I recount my own experiences at the bakery (I’m almost afraid they’ll bore her- my own worries have been no less frustrating, but far less flashy) and we share a rueful laugh. The tragedy of it all is that none of this is new. “That’s the industry.” We’re both tired, both burned out- and wondering if we haven’t had enough.
It’s a question that a lot of chefs ask themselves. This foul year of Our Lord 2020, however, has stepped up a lot of professional timelines. With every successful night’s service, every broken freezer, every balancing of the books- chefs everywhere ask themselves “How much longer can I keep this up? ”
I had been in a depressive slump for a few days. Life for me was less a series of deeds and events than a monochrome shamble from one checkpoint to another.
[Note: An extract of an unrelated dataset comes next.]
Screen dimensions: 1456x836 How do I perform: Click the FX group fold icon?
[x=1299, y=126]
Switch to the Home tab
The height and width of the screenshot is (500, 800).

But when I got home to a quiet house with my wife taking an afternoon nap, I knew the fog was lifting- because I wanted to make some pie.
I weighed out the flour and cut the butter. A small measure of iced tea was poured for the liquid. Regardless of my state of mind, my hands still had the skills. The ancient wisdom still flowed through them, and they knew without my correction how to create something good. It was the quiet, meditative serenity of letting my hands move while my mind watched and convalesced- shaking off the lead cloak Depression had thrown over it.
Reconnecting to something simple, delicate, and pure. This is the space where I think people show their true skills.